→ **Provided text**:
BEGIN

While Boys Don’t Cry‘s title is simultaneously a nod to The Cure and a wry subversion of those Boy’s Life magazines that went out to the Boy Scouts, the zine serves a purpose much greater than that of a clever promotional artifact or a curio: Ocean’s using the format to deepen his fans’ understanding of his creative headspace over the last four years.
Over the zine’s 366 pages are essays, photographs of Ocean looking ecstatic while standing next to cars (“White Ferrari” is already being singled out as a crucial Blond track) and even poetry.
The most attention-grabbing poem, an ode to McDonald’s by Kanye West, has already garnered the most attention, and to those following West’s frequent antics as music’s greatest troll of 2016, this should come as no surprise. (Funny how West is selling his Yeezy zine, a largely promotional art look-book of his clothing, for 70 bucks a pop at his pop-up shops. Ocean made the smart move by giving Boy’s Don’t Cry for free because it shows fans that he values them.)
[youtube https://www.youtube.com/watch?v=tt-62vLCaGY]
More than anything, Ocean’s zine shows that creative types still understand the tremendous value of letting their art live and breathe in a physical medium.
The zine’s greatest gift is a printed playlist of Ocean’s favorite movies and songs as of late, the type of thing we’re now used to seeing digitally. By sharing these recommendations in print he’s putting the responsibility of discovering primarily on fans, forcing them to pore over the lists and do their own digging. Inevitably some dude made this Spotify playlist for easy reference. We can only hope the younger listeners who’ve never heard these classics from the likes Kraftwerk, Gang of Four, or Mazzy Star take some time to listen and feed their heads.

END

→ **Data supplied**:
BEGIN

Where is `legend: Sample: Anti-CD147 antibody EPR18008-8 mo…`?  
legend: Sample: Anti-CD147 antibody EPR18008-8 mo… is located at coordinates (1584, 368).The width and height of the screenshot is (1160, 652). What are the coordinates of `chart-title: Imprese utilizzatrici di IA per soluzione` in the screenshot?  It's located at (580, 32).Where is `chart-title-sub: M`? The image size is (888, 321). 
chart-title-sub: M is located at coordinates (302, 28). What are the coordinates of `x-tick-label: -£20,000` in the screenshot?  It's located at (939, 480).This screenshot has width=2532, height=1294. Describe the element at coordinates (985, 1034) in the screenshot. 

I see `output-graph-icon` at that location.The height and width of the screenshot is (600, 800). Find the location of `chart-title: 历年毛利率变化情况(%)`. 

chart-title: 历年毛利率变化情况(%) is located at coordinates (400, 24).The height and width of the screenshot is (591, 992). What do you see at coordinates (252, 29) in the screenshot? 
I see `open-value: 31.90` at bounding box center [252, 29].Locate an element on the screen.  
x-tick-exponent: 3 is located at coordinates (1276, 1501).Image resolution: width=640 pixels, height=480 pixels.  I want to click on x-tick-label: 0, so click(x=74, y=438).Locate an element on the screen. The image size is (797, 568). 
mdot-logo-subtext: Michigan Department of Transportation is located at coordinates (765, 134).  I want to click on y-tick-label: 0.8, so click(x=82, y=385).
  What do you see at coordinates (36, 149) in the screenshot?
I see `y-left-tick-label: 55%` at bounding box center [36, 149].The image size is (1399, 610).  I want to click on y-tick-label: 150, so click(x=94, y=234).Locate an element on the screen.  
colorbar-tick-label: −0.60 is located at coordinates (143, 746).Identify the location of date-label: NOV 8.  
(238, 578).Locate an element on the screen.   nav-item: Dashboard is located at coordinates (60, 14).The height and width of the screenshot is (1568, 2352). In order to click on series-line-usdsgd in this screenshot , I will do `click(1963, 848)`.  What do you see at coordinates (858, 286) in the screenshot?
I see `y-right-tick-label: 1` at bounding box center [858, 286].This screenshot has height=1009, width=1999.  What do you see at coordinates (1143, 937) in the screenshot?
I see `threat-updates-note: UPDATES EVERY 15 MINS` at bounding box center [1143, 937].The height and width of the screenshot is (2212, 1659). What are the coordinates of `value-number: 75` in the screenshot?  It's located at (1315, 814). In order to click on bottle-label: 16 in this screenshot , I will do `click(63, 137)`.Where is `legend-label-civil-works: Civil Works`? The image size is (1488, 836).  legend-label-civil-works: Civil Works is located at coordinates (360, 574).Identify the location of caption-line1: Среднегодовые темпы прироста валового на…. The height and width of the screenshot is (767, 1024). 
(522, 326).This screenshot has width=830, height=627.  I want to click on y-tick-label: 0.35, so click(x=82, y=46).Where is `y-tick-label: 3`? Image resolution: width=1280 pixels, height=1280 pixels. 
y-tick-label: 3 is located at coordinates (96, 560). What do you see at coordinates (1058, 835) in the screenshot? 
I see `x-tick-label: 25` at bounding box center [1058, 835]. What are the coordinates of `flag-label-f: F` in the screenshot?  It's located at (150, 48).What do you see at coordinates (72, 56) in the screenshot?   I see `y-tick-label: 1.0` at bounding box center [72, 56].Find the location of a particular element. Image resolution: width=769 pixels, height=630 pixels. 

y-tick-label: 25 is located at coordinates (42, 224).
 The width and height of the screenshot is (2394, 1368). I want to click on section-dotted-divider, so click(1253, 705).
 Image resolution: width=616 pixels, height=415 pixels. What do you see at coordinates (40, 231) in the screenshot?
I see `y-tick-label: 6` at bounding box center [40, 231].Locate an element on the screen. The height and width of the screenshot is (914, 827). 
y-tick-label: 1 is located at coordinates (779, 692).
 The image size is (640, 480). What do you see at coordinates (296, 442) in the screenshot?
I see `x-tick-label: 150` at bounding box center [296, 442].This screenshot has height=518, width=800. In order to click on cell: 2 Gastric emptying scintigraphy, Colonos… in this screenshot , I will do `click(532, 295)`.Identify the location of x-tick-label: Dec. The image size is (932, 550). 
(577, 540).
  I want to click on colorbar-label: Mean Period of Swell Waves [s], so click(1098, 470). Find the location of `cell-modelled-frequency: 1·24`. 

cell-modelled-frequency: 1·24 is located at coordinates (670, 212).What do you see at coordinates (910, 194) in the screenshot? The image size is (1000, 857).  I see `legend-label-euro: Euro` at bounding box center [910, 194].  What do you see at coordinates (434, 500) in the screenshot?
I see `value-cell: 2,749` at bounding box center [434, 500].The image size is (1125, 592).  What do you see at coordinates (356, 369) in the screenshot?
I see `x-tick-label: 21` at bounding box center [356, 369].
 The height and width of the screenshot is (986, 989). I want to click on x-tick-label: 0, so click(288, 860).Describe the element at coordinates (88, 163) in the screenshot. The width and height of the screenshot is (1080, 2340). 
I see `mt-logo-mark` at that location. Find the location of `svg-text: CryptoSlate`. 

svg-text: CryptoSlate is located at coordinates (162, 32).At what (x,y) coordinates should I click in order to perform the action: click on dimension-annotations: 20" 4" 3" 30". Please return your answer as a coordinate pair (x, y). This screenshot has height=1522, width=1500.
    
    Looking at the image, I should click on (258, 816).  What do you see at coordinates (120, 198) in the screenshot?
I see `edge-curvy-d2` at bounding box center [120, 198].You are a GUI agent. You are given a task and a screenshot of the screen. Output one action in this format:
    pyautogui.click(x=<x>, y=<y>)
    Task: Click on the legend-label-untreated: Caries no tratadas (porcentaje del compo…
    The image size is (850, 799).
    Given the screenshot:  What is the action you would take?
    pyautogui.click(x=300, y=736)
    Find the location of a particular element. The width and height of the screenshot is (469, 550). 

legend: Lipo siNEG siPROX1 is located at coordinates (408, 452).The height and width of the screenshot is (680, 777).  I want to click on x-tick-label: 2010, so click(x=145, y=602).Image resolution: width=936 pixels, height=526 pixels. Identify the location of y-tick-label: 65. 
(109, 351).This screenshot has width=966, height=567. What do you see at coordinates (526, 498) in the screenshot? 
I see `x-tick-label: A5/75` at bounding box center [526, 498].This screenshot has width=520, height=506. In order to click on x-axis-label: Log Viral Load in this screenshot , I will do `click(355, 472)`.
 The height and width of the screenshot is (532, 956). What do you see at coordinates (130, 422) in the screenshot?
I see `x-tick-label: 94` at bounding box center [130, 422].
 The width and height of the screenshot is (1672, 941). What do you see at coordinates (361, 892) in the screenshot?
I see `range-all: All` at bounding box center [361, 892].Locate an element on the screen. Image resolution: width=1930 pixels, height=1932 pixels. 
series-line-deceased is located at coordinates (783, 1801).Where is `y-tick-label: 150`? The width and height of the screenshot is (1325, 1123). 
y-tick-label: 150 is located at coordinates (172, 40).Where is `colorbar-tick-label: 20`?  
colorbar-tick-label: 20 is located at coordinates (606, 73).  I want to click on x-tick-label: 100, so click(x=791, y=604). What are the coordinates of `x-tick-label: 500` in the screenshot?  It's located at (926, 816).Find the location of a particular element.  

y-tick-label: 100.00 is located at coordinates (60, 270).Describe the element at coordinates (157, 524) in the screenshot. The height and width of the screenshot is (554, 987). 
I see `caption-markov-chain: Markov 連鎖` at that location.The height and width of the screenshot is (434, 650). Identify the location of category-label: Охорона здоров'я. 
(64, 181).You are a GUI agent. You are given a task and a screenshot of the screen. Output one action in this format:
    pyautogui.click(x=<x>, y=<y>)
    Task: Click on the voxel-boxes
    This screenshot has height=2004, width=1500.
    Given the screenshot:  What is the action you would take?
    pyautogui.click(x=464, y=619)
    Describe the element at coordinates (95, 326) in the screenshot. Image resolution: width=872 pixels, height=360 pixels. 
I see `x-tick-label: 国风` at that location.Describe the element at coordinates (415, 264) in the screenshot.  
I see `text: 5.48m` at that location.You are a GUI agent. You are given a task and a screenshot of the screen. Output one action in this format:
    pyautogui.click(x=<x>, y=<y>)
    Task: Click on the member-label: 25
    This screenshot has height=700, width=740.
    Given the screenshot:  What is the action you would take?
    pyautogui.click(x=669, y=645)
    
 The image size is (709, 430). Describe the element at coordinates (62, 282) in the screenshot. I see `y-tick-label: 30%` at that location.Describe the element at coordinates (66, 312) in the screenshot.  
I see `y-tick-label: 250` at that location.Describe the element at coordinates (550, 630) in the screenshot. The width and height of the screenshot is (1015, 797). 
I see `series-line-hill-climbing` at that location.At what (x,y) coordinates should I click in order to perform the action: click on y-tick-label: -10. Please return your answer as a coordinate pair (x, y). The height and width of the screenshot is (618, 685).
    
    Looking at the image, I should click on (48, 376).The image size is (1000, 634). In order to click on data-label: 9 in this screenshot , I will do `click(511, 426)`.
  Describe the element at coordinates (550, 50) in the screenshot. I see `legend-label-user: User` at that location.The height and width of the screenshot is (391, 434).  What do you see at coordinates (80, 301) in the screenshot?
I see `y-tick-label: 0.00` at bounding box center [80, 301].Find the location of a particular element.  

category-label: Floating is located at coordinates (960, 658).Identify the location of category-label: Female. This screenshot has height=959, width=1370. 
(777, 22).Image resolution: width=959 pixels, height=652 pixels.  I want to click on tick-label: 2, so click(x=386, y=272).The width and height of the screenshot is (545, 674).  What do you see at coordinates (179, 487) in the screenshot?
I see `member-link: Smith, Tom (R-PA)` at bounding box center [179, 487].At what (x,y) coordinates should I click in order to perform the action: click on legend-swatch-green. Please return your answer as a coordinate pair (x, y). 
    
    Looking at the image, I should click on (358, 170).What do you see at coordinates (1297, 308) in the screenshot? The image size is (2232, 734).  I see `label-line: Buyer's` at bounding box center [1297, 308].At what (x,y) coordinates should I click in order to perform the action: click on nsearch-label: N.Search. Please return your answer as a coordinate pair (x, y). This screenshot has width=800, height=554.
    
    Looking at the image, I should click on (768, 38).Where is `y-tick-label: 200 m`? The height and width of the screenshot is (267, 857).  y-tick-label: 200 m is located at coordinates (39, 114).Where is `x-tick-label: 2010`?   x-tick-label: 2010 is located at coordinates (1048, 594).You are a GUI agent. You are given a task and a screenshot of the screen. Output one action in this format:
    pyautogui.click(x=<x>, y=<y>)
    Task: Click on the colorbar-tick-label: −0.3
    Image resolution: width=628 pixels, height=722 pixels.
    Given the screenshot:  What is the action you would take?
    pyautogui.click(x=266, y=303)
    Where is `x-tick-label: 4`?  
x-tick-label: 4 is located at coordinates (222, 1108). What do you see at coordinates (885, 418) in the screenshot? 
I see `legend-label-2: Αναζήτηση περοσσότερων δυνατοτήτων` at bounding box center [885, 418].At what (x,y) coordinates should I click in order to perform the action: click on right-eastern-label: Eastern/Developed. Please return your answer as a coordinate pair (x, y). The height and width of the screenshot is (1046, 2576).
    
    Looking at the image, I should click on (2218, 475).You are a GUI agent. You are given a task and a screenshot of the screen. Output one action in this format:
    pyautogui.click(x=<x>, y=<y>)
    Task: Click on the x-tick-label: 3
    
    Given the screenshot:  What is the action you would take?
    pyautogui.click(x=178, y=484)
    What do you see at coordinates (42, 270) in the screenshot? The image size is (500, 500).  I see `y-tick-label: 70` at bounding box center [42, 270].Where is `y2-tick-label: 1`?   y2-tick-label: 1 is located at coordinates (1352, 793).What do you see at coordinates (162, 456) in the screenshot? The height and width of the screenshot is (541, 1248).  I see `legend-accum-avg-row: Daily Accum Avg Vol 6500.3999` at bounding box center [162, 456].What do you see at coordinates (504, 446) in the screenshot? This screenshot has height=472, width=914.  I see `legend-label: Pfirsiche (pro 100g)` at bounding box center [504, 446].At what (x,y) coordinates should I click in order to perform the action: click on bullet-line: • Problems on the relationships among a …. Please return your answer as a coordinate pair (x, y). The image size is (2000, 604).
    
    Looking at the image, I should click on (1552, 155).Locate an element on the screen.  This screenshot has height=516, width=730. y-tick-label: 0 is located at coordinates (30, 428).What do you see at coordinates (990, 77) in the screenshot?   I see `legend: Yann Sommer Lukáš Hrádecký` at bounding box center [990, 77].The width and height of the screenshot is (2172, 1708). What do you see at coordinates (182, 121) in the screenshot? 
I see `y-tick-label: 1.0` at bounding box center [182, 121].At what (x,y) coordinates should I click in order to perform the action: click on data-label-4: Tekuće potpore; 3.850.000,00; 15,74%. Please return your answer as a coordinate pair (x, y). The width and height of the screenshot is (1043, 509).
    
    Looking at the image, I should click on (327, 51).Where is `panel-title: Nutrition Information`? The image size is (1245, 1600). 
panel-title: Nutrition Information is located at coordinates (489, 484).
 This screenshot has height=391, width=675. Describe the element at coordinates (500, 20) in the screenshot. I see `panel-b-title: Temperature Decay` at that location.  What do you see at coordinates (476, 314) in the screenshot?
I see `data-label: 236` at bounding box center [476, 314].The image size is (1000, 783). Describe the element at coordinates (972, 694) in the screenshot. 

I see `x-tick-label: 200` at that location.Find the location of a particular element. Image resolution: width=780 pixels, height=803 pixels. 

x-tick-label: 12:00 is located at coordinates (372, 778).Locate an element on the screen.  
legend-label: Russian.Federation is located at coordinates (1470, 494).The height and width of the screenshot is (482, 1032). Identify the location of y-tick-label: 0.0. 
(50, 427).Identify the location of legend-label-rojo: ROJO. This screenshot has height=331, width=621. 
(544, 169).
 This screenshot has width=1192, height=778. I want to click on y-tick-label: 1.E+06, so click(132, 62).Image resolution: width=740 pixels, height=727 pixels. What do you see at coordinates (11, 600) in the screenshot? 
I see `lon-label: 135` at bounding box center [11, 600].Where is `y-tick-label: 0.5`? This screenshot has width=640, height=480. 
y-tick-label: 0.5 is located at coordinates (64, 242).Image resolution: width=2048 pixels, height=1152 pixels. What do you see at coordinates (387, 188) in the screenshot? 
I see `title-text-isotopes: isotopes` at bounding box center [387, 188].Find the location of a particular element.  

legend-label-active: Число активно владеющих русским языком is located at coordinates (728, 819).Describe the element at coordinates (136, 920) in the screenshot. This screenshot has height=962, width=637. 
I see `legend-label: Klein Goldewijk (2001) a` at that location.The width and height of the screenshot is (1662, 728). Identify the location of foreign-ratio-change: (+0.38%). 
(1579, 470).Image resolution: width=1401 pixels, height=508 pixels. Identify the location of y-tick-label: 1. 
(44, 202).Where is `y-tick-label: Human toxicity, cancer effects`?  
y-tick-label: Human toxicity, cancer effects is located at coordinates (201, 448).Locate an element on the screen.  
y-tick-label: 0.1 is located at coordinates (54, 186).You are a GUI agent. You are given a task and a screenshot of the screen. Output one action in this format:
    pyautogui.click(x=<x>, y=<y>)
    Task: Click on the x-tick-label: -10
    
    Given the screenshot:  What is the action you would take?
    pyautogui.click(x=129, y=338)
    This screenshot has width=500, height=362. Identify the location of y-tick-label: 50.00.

END

Write the next part of the piece about Ocean's zine Boys Don't Cry, picking up after its last sentence. The rows have nothing to do with this.

→ **Written reply**:
Ocean’s not the first to inject some physicality back into the now-ubiquitous digital album release, even if he is the most famous. Last summer I wrote about a business called REIFY founded by artist Allison Wood. REIFY partnered with the L.A. industrial band HEALTH to produce these awesomely weird, 3D-printed ‘sound totems’ that were available to purchase with new HEALTH single “Dark Enough”. Using Augmented Reality via your smartphone’s camera, you focus on the sound totems while the song is playing to watch it turn into a three-dimensional visualizer, pulsating and changing colors—the artifact given life through technology.
You could write those totems off as a gimmick if you wanted, but you’d be missing the point. For those who sense that something is lost in our relationship with digital music, which too often fades into the disposable background of our day-to-days, physical artifacts like those sound totems are a refreshingly modern solution to regain a sense of real-life interaction with music. “It’s interesting to think of the idea of re-personalizing music,” HEALTH frontman Jake Duzsik told me then. “Wanting to have a continuing relationship with it that’s beyond it sound-tracking your daily life.”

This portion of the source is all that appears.